## Exercise description
Both the line containing "Open the zoom level 100% dropdown" and the line containing "Image resolution: width=929" belong to the span. Output exactly that span from the listing below, and nothing outside it.

## Provided information
┌────────

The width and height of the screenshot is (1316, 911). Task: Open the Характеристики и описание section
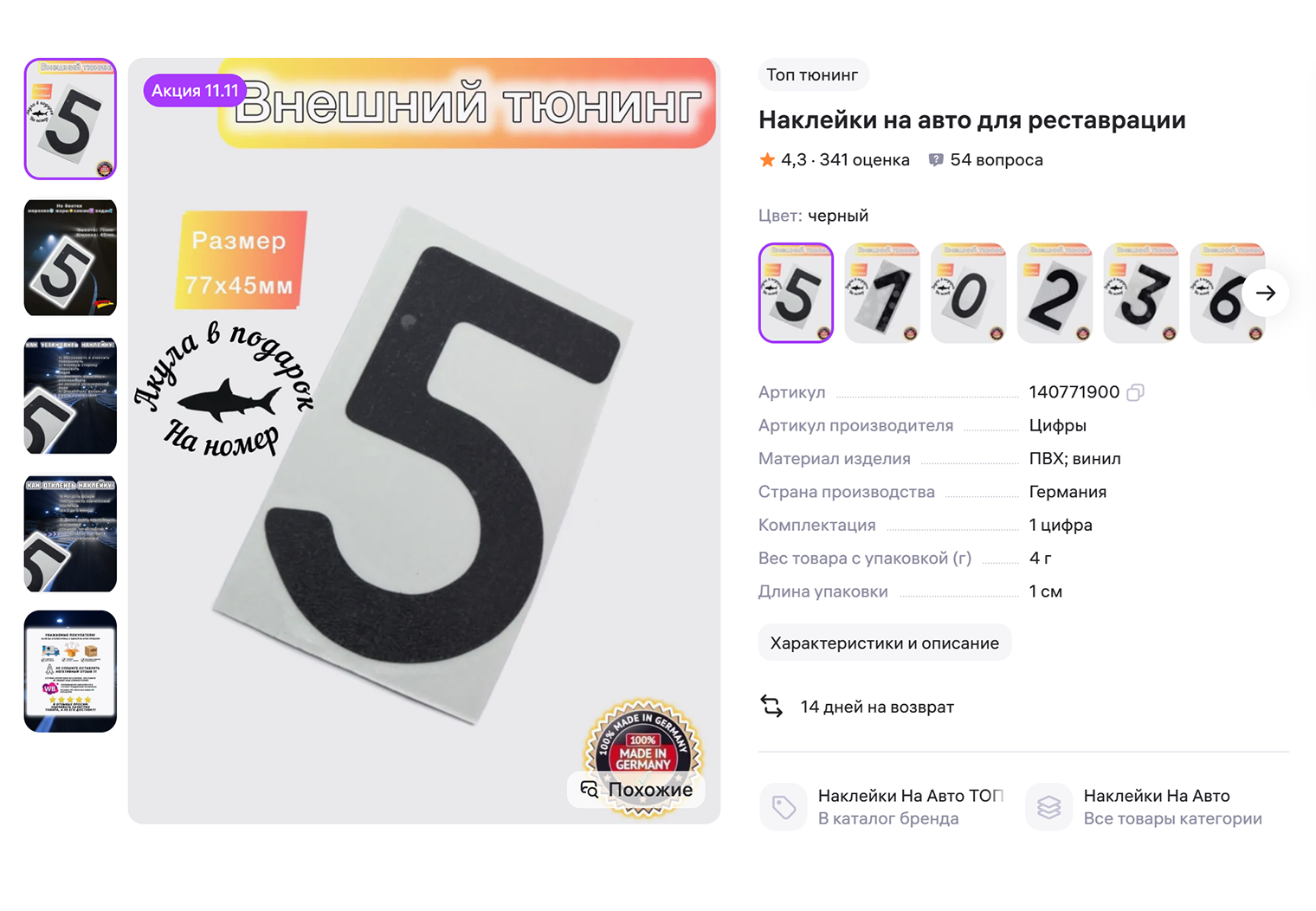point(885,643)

└────────
┌────────

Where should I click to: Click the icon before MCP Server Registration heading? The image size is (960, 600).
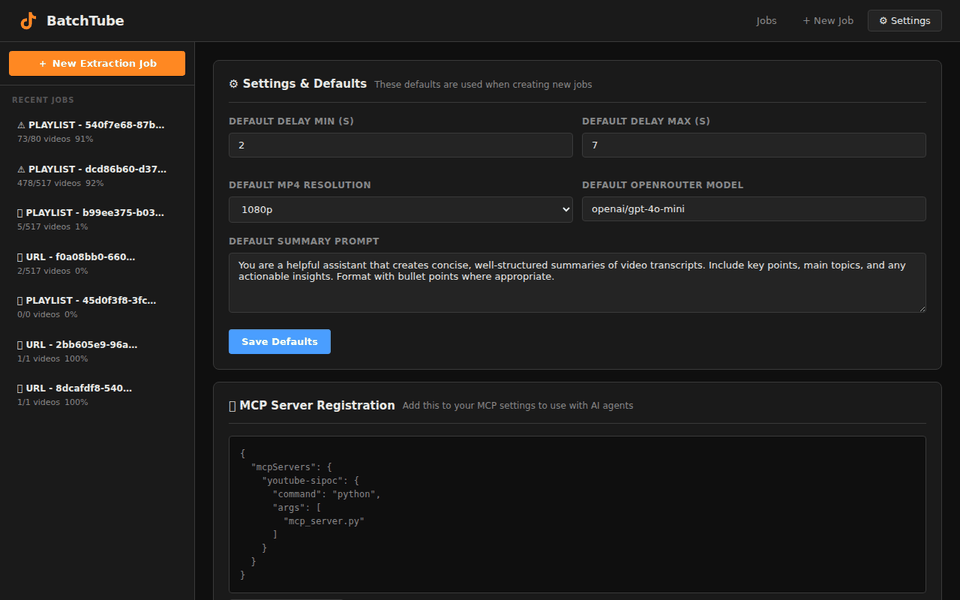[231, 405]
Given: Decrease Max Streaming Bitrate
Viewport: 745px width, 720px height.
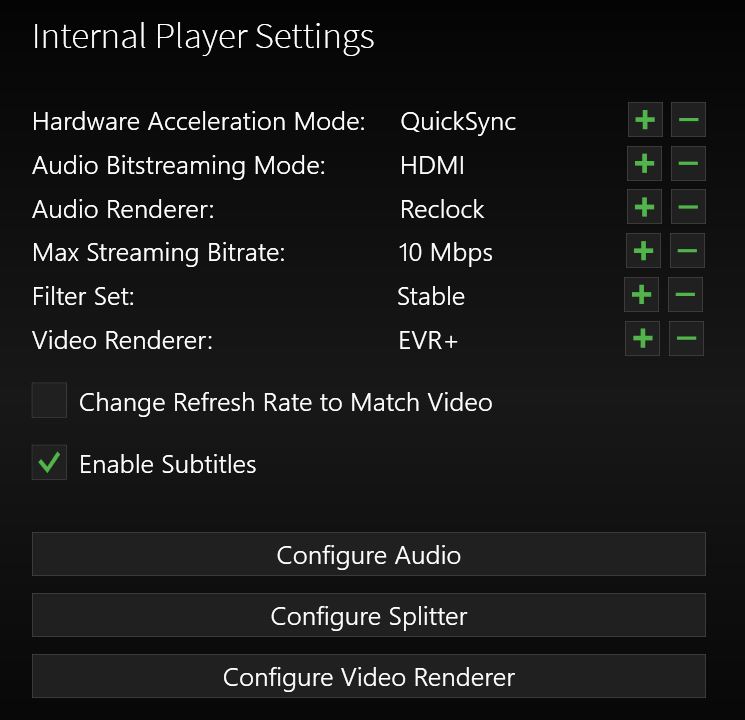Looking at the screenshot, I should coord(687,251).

└────────
┌────────

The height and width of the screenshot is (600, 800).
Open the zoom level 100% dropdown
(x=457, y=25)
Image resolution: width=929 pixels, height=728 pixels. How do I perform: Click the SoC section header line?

└────────

## Exercise solution
Open the zoom level 100% dropdown
(x=457, y=25)
Image resolution: width=929 pixels, height=728 pixels. How do I perform: Click the SoC section header line?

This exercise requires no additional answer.